The signing of a licensing deal with Armonia and search giant Google will bring 5.5 million songs to Google Music's European users.
The agreement with Europe's music publishers, artists and composers will allow customers in 35 European countries to synchronize their music connections with Google's music library so that they can stream music via Google on their mobile devices when out and about rather than having to copy each of their tracks onto their Android smartphone or tablet, taking up valuable space for apps and photos in the process.
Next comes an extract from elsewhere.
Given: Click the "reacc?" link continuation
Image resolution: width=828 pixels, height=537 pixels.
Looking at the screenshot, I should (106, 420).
European users will also be able to purchase tracks from Google's music library, bringing the service in line with its biggest direct competitors -- Apple's iTunes and Amazon. Users outside of the US have been waiting a long time for Google to catch up but now that the service has arrived, Google's decision not to charge a yearly subscription for synching and storing up to 20,000 tracks for each user could see it gain a march on its competitors. Apple's iTunes Match, which essentially offers the same service -- synching, streaming, storing and purchasing -- costs users $25 a year.
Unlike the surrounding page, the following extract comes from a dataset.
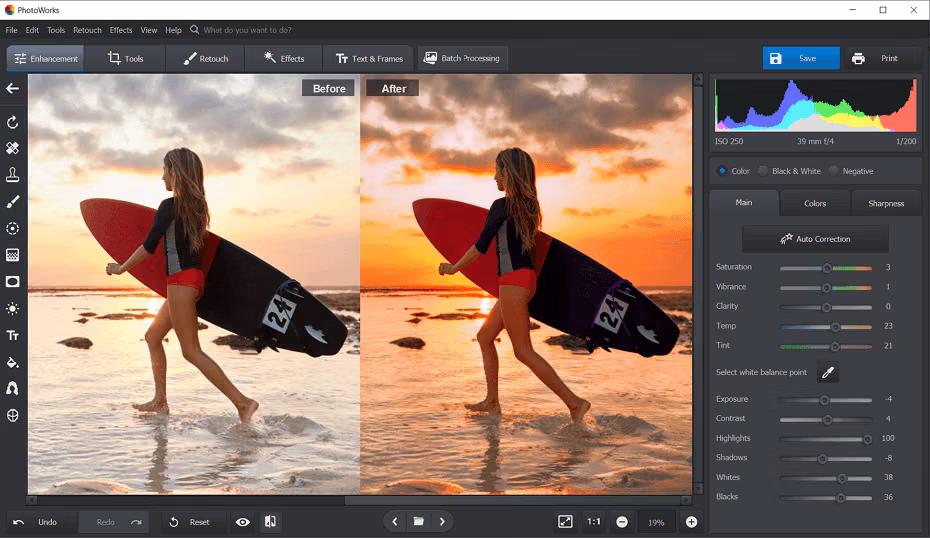Adjust the Highlights slider handle
Image resolution: width=930 pixels, height=538 pixels.
[x=867, y=439]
Of the deal, Google's head of music licensing, Sami Valkonen, said: "We're thrilled to have reached an agreement with the Armonia societies. Licenses such as this are important in ensuring that artists and rights-holders are rewarded fairly for their creative endeavours, and digital service providers are able to bring innovative services to market for the benefit of European consumers. Armonia is a welcome development in the on-going reform of pan-territorial licensing in Europe in helping simplify and speed-up the music-licensing process, which is crucial in fostering ongoing rapid innovation by digital music service providers."
Created by SACEM, SGAE and SIAE, (the French, Spanish and Italian national music publishing groups respectively) Armonia is the first pan-European hub for licensing online music and was created to simplify and optimize multi-territory rights management.